Add a '--sparse' option flag to the pack-objects builtin. This
allows the user to specify that they want to use the new logic
for walking trees. This logic currently does not differ from the
existing output, but will in a later change.

Create a new test script, t5322-pack-objects-sparse.sh, to ensure
the object list that is selected matches what we expect. When we
update the logic to walk in a sparse fashion, the final test will
be updated to show the extra objects that are added.

Signed-off-by: Derrick Stolee <dstolee@xxxxxxxxxxxxx>
---
 Documentation/git-pack-objects.txt |  11 ++-
 builtin/pack-objects.c             |   5 +-
 t/t5322-pack-objects-sparse.sh     | 115 +++++++++++++++++++++++++++++
 3 files changed, 129 insertions(+), 2 deletions(-)

— Set problem A —
Rewrite the commit message starting at "Signed-off-by: Derrick Stolee" and ending at "insertions(+), 2 deletions(-)", using "additions" in place of "insertions".
— Set problem B —
Write the next part of the commit message, starting after its final line.
The material after this commit message isn't needed for any of the work here.

— Dataset excerpt —
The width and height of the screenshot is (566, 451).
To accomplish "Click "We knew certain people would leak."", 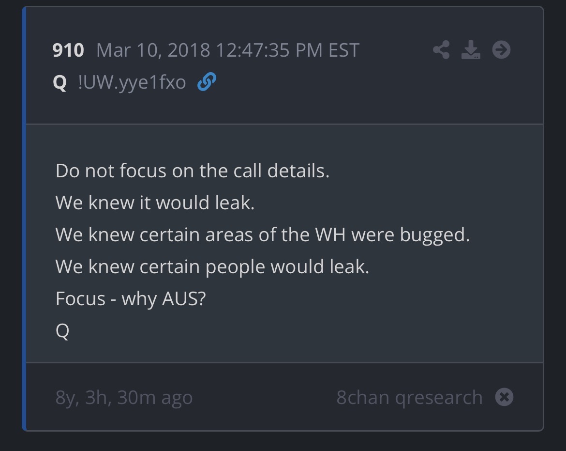I will point(212,266).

— Answer A —
Signed-off-by: Derrick Stolee <dstolee@xxxxxxxxxxxxx>
---
 Documentation/git-pack-objects.txt |  11 ++-
 builtin/pack-objects.c             |   5 +-
 t/t5322-pack-objects-sparse.sh     | 115 +++++++++++++++++++++++++++++
 3 files changed, 129 additions(+), 2 deletions(-)

— Answer B —
 create mode 100755 t/t5322-pack-objects-sparse.sh

diff --git a/Documentation/git-pack-objects.txt b/Documentation/git-pack-objects.txt
index 40c825c381..e45f3e680d 100644
--- a/Documentation/git-pack-objects.txt
+++ b/Documentation/git-pack-objects.txt
@@ -14,7 +14,7 @@ SYNOPSIS
 	[--local] [--incremental] [--window=<n>] [--depth=<n>]
 	[--revs [--unpacked | --all]] [--keep-pack=<pack-name>]
 	[--stdout [--filter=<filter-spec>] | base-name]
-	[--shallow] [--keep-true-parents] < object-list
+	[--shallow] [--keep-true-parents] [--sparse] < object-list
 
 
 DESCRIPTION
@@ -196,6 +196,15 @@ depth is 4095.
 	Add --no-reuse-object if you want to force a uniform compression
 	level on all data no matter the source.
 
+--sparse::
+	Use the "sparse" algorithm to determine which objects to include in
+	the pack, when combined with the "--revs" option. This algorithm
+	only walks trees that appear in paths that introduce new objects.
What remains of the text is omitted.